▶ WORK ORDER:
Each line below should be written out again exactly.

* * *

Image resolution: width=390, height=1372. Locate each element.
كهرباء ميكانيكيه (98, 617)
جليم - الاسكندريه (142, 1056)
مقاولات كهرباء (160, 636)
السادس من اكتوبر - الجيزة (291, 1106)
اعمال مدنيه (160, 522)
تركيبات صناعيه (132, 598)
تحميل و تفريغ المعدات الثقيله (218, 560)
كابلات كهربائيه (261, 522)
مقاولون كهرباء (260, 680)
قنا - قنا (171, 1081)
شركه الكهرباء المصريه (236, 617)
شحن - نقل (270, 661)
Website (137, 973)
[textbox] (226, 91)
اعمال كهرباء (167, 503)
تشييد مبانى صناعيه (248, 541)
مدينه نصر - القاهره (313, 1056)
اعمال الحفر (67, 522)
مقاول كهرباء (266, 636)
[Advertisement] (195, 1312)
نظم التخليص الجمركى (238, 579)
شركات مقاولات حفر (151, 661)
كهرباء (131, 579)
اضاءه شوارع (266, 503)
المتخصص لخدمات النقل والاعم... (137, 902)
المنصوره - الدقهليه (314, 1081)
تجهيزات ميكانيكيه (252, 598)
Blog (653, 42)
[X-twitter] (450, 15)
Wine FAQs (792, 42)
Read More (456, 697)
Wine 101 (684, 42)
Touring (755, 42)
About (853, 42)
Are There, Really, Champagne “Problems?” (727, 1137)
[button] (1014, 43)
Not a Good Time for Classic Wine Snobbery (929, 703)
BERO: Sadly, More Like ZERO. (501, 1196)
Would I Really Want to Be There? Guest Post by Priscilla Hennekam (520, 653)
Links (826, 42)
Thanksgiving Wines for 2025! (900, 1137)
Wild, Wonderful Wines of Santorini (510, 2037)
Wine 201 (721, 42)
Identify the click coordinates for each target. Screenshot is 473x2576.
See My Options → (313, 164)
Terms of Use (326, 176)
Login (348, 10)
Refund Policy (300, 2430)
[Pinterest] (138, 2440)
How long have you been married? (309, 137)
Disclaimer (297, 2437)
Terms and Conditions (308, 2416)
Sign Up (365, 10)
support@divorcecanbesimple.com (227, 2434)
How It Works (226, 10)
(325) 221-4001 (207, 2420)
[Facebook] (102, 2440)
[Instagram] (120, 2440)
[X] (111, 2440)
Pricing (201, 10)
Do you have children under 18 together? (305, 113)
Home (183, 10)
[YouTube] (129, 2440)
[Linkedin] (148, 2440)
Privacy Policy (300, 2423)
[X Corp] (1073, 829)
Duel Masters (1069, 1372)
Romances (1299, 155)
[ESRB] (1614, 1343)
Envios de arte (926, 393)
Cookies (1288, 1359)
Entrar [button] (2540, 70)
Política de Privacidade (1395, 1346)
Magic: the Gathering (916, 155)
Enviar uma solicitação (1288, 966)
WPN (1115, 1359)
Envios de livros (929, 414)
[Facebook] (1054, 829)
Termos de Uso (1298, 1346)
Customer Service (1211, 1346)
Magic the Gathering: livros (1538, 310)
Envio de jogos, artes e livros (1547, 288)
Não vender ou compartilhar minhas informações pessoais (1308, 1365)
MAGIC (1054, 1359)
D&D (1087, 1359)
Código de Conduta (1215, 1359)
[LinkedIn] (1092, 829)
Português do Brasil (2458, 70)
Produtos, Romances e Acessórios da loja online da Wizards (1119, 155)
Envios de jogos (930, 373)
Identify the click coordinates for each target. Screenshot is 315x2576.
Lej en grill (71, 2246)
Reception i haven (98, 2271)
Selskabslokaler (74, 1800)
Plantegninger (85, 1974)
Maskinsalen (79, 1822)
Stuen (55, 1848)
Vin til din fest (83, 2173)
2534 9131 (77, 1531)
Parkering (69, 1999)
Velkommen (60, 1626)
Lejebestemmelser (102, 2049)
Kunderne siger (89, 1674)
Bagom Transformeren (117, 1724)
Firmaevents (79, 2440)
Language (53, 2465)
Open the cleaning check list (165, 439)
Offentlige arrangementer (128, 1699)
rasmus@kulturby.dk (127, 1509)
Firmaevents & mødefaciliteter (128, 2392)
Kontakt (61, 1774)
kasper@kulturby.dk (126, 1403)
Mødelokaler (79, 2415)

* * *

▶ RESULT OF THE TASK:
Image resolution: width=390, height=1372. Locate each element.
كهرباء ميكانيكيه (98, 617)
جليم - الاسكندريه (142, 1056)
مقاولات كهرباء (160, 636)
السادس من اكتوبر - الجيزة (291, 1106)
اعمال مدنيه (160, 522)
تركيبات صناعيه (132, 598)
تحميل و تفريغ المعدات الثقيله (218, 560)
كابلات كهربائيه (261, 522)
مقاولون كهرباء (260, 680)
قنا - قنا (171, 1081)
شركه الكهرباء المصريه (236, 617)
شحن - نقل (270, 661)
Website (137, 973)
[textbox] (226, 91)
اعمال كهرباء (167, 503)
تشييد مبانى صناعيه (248, 541)
مدينه نصر - القاهره (313, 1056)
اعمال الحفر (67, 522)
مقاول كهرباء (266, 636)
[Advertisement] (195, 1312)
نظم التخليص الجمركى (238, 579)
شركات مقاولات حفر (151, 661)
كهرباء (131, 579)
اضاءه شوارع (266, 503)
المتخصص لخدمات النقل والاعم... (137, 902)
المنصوره - الدقهليه (314, 1081)
تجهيزات ميكانيكيه (252, 598)
Blog (653, 42)
[X-twitter] (450, 15)
Wine FAQs (792, 42)
Read More (456, 697)
Wine 101 (684, 42)
Touring (755, 42)
About (853, 42)
Are There, Really, Champagne “Problems?” (727, 1137)
[button] (1014, 43)
Not a Good Time for Classic Wine Snobbery (929, 703)
BERO: Sadly, More Like ZERO. (501, 1196)
Would I Really Want to Be There? Guest Post by Priscilla Hennekam (520, 653)
Links (826, 42)
Thanksgiving Wines for 2025! (900, 1137)
Wild, Wonderful Wines of Santorini (510, 2037)
Wine 201 (721, 42)
Identify the click coordinates for each target. Screenshot is 473x2576.
See My Options → (313, 164)
Terms of Use (326, 176)
Login (348, 10)
Refund Policy (300, 2430)
[Pinterest] (138, 2440)
How long have you been married? (309, 137)
Disclaimer (297, 2437)
Terms and Conditions (308, 2416)
Sign Up (365, 10)
support@divorcecanbesimple.com (227, 2434)
How It Works (226, 10)
(325) 221-4001 (207, 2420)
[Facebook] (102, 2440)
[Instagram] (120, 2440)
[X] (111, 2440)
Pricing (201, 10)
Do you have children under 18 together? (305, 113)
Home (183, 10)
[YouTube] (129, 2440)
[Linkedin] (148, 2440)
Privacy Policy (300, 2423)
[X Corp] (1073, 829)
Duel Masters (1069, 1372)
Romances (1299, 155)
[ESRB] (1614, 1343)
Envios de arte (926, 393)
Cookies (1288, 1359)
Entrar [button] (2540, 70)
Política de Privacidade (1395, 1346)
Magic: the Gathering (916, 155)
Enviar uma solicitação (1288, 966)
WPN (1115, 1359)
Envios de livros (929, 414)
[Facebook] (1054, 829)
Termos de Uso (1298, 1346)
Customer Service (1211, 1346)
Magic the Gathering: livros (1538, 310)
Envio de jogos, artes e livros (1547, 288)
Não vender ou compartilhar minhas informações pessoais (1308, 1365)
MAGIC (1054, 1359)
D&D (1087, 1359)
Código de Conduta (1215, 1359)
[LinkedIn] (1092, 829)
Português do Brasil (2458, 70)
Produtos, Romances e Acessórios da loja online da Wizards (1119, 155)
Envios de jogos (930, 373)
Identify the click coordinates for each target. Screenshot is 315x2576.
Lej en grill (71, 2246)
Reception i haven (98, 2271)
Selskabslokaler (74, 1800)
Plantegninger (85, 1974)
Maskinsalen (79, 1822)
Stuen (55, 1848)
Vin til din fest (83, 2173)
2534 9131 (77, 1531)
Parkering (69, 1999)
Velkommen (60, 1626)
Lejebestemmelser (102, 2049)
Kunderne siger (89, 1674)
Bagom Transformeren (117, 1724)
Firmaevents (79, 2440)
Language (53, 2465)
Open the cleaning check list (165, 439)
Offentlige arrangementer (128, 1699)
rasmus@kulturby.dk (127, 1509)
Firmaevents & mødefaciliteter (128, 2392)
Kontakt (61, 1774)
kasper@kulturby.dk (126, 1403)
Mødelokaler (79, 2415)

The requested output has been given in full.